● Directions for this task: Give again, exactly as they appear, only the lines from the one containing "Task: Open the help" through the last line of the material below.

● The data:
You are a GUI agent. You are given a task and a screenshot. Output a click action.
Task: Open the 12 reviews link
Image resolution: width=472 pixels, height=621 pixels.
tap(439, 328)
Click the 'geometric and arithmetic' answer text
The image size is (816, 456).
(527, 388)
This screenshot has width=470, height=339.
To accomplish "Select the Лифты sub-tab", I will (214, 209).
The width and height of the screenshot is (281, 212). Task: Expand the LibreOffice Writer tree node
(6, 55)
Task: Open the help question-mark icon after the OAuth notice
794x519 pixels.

● Expected answer:
Task: Open the help question-mark icon after the OAuth notice
794x519 pixels.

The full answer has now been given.